→ Work order: From the first line of the data below, repeat each line exactly until you reach the line with "Meet the Team (613, 934)"; include that line too.
- - -
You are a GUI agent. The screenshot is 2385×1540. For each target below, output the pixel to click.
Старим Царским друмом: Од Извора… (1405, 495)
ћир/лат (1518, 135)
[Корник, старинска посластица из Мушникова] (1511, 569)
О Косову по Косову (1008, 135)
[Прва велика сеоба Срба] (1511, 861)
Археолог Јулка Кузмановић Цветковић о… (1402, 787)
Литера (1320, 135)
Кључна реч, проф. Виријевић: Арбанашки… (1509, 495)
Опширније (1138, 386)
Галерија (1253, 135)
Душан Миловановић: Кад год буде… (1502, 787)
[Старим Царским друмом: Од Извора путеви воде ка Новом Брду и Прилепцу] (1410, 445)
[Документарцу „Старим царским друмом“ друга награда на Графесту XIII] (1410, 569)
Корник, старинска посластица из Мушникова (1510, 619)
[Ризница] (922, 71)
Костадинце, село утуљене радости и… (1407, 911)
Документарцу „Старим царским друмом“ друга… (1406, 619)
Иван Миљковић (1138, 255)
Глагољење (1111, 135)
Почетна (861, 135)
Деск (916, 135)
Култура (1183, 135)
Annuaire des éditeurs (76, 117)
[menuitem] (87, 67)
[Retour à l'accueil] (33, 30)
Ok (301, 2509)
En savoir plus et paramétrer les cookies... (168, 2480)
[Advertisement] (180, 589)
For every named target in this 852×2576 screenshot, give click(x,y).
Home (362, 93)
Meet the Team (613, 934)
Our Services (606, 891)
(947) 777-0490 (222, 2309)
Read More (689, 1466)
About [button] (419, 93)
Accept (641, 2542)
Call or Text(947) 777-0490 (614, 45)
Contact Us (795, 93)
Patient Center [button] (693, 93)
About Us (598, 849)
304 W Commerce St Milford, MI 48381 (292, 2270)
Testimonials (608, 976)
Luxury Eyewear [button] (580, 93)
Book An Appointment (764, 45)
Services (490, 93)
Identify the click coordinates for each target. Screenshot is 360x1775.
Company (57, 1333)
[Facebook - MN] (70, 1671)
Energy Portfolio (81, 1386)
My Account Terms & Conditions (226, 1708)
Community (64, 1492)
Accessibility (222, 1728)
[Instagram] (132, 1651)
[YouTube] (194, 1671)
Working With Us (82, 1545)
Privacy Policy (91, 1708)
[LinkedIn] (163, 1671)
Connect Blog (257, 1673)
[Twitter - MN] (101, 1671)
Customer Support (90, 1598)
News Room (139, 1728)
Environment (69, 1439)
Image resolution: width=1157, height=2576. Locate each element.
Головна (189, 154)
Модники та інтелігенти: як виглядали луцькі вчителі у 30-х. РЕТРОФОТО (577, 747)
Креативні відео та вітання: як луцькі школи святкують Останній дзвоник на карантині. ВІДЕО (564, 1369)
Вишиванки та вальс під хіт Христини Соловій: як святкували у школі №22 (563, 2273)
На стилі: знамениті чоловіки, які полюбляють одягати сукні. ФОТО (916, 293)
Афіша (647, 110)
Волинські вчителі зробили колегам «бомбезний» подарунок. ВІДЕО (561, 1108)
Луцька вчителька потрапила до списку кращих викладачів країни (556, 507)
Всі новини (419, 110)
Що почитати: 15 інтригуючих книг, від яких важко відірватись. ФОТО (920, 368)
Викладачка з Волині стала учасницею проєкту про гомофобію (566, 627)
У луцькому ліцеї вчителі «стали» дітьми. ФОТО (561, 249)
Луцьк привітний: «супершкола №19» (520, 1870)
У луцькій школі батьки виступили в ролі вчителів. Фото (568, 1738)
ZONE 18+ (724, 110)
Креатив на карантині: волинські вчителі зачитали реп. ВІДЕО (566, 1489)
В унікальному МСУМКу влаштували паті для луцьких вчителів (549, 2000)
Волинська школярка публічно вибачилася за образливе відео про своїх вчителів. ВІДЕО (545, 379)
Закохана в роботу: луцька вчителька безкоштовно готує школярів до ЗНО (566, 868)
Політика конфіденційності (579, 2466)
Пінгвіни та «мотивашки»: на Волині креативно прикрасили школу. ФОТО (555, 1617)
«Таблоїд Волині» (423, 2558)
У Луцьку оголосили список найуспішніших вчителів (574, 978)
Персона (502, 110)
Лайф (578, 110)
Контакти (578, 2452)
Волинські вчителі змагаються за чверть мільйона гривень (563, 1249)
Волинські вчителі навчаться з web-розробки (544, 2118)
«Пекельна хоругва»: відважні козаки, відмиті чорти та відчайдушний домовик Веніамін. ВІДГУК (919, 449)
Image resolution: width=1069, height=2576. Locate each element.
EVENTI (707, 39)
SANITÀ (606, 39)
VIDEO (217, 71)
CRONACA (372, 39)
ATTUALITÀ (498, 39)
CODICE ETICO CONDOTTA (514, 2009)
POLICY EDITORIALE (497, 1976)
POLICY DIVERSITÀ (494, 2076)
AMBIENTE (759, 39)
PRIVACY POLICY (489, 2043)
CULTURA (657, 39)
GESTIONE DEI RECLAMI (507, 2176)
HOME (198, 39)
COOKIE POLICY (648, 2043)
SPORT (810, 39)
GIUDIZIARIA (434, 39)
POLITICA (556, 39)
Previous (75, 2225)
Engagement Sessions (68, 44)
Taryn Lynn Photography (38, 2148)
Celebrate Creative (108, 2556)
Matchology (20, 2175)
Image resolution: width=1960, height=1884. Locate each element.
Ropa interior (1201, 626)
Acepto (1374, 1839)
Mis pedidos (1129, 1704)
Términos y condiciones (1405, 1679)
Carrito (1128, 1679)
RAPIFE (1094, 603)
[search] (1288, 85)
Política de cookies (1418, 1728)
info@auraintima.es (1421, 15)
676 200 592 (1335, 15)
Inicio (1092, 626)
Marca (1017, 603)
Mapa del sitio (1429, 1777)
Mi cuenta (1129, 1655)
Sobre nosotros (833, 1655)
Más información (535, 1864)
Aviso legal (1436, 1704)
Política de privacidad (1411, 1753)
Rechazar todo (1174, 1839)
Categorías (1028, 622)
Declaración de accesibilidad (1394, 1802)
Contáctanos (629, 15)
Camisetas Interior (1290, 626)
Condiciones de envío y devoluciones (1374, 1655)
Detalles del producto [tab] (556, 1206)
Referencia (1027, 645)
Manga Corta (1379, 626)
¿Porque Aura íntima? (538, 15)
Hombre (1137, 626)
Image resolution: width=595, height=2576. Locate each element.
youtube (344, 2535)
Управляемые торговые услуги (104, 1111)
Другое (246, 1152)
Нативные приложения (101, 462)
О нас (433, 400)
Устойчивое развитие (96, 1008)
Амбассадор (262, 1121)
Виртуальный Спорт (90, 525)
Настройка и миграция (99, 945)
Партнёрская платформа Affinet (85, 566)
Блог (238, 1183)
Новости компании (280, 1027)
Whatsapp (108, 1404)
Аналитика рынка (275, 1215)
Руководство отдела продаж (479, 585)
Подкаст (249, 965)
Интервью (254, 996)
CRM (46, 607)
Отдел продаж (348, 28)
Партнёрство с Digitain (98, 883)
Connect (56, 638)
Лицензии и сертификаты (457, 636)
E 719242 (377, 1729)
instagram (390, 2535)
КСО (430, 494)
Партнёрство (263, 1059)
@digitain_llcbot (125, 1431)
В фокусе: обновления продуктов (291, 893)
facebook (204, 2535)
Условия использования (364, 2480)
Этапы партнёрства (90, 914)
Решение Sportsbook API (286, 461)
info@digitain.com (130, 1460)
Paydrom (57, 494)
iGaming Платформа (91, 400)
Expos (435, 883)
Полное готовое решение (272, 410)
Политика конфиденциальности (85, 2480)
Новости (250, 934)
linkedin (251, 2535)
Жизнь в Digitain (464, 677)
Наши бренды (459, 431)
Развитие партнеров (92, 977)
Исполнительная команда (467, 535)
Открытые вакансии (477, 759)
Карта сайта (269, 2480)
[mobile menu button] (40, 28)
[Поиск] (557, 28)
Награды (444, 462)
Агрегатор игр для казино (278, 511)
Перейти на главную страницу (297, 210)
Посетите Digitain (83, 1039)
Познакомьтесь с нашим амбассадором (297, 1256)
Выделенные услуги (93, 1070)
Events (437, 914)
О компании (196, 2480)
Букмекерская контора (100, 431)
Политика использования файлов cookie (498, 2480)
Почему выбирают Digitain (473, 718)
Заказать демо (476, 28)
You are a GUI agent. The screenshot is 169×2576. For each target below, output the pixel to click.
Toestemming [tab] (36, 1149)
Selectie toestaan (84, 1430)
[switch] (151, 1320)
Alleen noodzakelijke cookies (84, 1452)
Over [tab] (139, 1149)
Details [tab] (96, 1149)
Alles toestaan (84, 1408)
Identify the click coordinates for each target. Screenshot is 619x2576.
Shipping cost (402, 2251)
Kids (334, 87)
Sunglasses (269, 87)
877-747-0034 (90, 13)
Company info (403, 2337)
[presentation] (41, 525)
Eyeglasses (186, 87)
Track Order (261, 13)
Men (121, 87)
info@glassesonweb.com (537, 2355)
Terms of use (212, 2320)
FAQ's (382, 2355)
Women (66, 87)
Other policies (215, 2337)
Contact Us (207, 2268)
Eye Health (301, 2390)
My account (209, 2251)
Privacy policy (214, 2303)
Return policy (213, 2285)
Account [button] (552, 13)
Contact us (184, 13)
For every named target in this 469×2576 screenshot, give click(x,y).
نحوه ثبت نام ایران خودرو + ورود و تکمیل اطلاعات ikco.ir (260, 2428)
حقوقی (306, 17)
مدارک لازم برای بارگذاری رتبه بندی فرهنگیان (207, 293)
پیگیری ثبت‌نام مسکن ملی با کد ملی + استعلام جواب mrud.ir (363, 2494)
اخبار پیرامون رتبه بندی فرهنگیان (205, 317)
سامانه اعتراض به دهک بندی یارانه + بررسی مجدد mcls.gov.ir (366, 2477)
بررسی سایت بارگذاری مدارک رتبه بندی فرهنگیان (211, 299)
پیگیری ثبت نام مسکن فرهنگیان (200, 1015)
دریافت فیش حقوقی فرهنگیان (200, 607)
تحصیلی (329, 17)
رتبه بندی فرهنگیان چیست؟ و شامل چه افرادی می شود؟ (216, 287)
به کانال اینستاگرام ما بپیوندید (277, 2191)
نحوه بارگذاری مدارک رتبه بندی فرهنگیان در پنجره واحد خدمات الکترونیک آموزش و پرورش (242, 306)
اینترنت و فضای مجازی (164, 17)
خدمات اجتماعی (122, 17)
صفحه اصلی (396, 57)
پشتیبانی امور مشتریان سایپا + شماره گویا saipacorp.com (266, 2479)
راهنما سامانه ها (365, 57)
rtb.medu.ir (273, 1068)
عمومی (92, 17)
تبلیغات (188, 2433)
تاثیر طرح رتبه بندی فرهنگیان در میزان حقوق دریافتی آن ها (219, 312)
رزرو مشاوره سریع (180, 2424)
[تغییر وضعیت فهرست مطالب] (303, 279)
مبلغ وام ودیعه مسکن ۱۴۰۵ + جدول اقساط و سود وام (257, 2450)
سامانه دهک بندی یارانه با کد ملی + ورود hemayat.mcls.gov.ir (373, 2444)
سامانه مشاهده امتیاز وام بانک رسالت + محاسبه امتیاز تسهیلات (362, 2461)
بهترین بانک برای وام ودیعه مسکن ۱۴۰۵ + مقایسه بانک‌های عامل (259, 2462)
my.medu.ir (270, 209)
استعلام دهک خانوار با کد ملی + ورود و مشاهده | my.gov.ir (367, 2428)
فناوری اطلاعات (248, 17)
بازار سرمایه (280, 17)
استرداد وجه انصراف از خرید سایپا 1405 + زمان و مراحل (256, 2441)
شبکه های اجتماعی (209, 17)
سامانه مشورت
- - -
→ Your solution:
You are a GUI agent. The screenshot is 2385×1540. For each target below, output the pixel to click.
Старим Царским друмом: Од Извора… (1405, 495)
ћир/лат (1518, 135)
[Корник, старинска посластица из Мушникова] (1511, 569)
О Косову по Косову (1008, 135)
[Прва велика сеоба Срба] (1511, 861)
Археолог Јулка Кузмановић Цветковић о… (1402, 787)
Литера (1320, 135)
Кључна реч, проф. Виријевић: Арбанашки… (1509, 495)
Опширније (1138, 386)
Галерија (1253, 135)
Душан Миловановић: Кад год буде… (1502, 787)
[Старим Царским друмом: Од Извора путеви воде ка Новом Брду и Прилепцу] (1410, 445)
[Документарцу „Старим царским друмом“ друга награда на Графесту XIII] (1410, 569)
Корник, старинска посластица из Мушникова (1510, 619)
[Ризница] (922, 71)
Костадинце, село утуљене радости и… (1407, 911)
Документарцу „Старим царским друмом“ друга… (1406, 619)
Иван Миљковић (1138, 255)
Глагољење (1111, 135)
Почетна (861, 135)
Деск (916, 135)
Култура (1183, 135)
Annuaire des éditeurs (76, 117)
[menuitem] (87, 67)
[Retour à l'accueil] (33, 30)
Ok (301, 2509)
En savoir plus et paramétrer les cookies... (168, 2480)
[Advertisement] (180, 589)
For every named target in this 852×2576 screenshot, give click(x,y).
Home (362, 93)
Meet the Team (613, 934)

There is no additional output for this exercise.